**What needs to be done:** Make a word-for-word copy of the entries below from their first line through the line with "Boiler Services in", and add nothing.

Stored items
*** Begin section ***

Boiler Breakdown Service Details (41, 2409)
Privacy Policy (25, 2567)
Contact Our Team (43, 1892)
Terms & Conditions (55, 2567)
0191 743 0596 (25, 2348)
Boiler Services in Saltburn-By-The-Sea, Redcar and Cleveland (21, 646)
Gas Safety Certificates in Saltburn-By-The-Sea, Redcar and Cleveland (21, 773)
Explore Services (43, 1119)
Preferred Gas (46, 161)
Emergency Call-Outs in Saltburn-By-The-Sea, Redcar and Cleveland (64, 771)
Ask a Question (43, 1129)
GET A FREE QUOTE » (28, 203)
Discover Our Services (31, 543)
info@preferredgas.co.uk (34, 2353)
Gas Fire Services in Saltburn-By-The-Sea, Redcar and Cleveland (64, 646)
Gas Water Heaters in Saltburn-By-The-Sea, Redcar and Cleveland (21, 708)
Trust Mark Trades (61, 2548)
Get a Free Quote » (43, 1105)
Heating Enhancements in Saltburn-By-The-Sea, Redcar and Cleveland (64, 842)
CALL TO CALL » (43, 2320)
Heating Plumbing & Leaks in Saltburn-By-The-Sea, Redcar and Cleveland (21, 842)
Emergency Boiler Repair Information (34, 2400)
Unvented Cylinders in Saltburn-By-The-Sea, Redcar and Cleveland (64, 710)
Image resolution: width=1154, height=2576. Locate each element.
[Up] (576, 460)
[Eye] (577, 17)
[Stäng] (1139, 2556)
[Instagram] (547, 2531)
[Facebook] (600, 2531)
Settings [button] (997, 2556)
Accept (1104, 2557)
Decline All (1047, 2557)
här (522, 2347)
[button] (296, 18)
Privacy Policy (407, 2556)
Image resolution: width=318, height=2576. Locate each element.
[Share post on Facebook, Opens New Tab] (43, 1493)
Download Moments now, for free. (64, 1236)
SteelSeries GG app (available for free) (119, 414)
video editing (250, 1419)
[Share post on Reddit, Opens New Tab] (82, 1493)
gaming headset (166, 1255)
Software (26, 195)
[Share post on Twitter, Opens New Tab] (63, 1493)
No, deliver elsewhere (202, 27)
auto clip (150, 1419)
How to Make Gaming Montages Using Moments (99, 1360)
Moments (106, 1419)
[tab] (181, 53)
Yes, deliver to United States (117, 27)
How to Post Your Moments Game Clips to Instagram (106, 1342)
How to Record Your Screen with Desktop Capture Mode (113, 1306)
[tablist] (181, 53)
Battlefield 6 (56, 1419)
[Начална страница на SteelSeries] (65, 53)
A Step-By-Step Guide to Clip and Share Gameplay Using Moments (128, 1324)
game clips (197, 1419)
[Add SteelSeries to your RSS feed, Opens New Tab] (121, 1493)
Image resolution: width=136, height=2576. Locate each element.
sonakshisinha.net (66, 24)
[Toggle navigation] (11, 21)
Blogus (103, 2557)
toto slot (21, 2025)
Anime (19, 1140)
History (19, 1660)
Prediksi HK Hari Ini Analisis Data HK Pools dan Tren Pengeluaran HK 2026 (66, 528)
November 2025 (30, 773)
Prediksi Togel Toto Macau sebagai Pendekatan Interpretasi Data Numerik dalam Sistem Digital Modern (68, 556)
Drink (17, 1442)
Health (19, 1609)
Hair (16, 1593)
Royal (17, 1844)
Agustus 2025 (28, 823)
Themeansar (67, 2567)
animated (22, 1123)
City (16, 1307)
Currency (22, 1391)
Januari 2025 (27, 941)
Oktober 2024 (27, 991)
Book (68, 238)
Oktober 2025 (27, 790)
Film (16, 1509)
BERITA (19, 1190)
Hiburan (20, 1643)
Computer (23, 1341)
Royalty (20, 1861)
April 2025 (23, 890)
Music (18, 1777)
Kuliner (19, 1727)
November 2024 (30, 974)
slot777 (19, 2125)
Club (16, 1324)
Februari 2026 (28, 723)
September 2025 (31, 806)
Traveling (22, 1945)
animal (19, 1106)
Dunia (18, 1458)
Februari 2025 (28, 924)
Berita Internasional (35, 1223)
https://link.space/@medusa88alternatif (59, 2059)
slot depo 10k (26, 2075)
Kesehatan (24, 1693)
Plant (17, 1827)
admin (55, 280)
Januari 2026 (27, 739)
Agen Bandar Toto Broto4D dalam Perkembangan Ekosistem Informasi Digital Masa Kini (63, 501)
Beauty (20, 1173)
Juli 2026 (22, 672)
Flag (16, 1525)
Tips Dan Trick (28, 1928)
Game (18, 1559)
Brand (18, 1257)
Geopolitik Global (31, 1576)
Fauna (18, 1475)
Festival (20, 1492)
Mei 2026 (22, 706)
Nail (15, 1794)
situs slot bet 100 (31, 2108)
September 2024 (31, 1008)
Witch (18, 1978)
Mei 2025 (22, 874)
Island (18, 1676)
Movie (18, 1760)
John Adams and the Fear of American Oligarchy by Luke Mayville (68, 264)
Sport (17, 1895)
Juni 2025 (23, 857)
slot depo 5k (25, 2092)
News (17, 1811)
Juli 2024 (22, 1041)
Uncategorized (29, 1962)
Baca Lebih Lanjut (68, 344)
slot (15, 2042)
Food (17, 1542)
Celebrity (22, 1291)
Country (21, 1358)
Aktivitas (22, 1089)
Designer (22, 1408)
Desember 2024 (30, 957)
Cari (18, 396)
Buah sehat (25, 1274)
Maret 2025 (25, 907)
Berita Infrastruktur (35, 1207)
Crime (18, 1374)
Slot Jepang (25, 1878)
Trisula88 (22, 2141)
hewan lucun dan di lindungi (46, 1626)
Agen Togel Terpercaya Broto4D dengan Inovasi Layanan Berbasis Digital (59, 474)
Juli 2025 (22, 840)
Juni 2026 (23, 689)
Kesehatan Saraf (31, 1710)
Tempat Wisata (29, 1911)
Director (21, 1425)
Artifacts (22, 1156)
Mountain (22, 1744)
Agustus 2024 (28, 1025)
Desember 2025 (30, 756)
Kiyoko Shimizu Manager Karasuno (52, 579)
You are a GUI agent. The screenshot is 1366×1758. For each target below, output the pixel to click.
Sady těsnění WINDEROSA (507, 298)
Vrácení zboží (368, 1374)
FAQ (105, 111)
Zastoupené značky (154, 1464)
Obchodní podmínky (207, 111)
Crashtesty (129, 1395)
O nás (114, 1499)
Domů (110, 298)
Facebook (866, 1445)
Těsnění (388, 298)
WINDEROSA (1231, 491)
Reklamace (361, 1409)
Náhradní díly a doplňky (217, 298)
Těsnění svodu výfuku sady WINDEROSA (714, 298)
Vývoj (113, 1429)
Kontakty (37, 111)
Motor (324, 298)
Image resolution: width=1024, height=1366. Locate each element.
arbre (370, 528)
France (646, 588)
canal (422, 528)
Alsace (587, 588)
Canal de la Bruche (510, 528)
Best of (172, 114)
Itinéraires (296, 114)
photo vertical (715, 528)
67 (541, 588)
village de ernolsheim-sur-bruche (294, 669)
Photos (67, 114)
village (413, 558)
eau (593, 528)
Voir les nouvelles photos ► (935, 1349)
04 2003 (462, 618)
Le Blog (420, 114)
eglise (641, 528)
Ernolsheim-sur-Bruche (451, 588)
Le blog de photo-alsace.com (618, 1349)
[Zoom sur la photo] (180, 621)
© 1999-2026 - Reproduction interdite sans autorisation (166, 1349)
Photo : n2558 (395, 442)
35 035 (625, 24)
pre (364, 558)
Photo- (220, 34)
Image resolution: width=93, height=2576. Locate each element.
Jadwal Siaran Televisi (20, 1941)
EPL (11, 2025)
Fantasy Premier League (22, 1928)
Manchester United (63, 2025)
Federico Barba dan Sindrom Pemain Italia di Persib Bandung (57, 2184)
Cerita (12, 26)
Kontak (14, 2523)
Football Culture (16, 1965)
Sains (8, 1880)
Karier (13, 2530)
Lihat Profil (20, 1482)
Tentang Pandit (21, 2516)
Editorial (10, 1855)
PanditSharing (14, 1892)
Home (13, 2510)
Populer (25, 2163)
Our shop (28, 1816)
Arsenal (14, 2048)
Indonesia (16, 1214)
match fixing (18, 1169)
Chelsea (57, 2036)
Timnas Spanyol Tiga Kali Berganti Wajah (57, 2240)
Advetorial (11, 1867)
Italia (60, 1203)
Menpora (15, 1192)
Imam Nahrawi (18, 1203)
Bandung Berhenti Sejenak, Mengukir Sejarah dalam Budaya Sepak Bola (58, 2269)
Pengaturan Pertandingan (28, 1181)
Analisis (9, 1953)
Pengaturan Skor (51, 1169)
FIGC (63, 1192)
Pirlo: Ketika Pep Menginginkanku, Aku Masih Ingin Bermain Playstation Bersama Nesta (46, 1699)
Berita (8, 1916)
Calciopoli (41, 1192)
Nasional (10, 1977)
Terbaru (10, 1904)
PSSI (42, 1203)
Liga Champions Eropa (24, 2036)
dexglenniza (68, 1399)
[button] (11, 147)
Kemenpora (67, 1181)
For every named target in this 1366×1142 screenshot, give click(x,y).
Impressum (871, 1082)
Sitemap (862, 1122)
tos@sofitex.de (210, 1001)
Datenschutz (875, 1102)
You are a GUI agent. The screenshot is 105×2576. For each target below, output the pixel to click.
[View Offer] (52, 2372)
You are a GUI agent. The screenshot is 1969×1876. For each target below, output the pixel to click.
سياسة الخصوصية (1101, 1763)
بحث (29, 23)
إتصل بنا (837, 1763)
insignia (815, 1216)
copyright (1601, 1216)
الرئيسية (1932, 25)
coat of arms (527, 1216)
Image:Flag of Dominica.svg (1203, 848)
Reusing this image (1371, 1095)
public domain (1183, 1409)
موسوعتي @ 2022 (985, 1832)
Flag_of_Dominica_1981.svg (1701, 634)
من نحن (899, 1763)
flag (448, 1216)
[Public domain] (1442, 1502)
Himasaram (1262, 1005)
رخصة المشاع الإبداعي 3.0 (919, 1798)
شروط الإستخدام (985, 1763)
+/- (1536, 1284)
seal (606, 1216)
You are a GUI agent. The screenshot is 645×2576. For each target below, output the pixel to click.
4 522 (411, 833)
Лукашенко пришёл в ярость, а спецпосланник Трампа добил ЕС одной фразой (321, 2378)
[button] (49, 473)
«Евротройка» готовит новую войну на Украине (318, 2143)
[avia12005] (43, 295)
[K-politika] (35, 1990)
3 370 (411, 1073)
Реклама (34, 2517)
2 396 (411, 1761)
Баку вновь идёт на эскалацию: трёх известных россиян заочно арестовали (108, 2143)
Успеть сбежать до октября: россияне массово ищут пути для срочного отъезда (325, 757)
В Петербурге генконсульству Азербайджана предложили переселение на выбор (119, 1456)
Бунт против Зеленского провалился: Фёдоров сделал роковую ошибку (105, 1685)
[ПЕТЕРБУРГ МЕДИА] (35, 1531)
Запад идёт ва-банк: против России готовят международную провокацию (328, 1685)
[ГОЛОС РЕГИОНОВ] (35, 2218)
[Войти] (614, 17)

*** End section ***

**Exercise output:**
Boiler Breakdown Service Details (41, 2409)
Privacy Policy (25, 2567)
Contact Our Team (43, 1892)
Terms & Conditions (55, 2567)
0191 743 0596 (25, 2348)
Boiler Services in Saltburn-By-The-Sea, Redcar and Cleveland (21, 646)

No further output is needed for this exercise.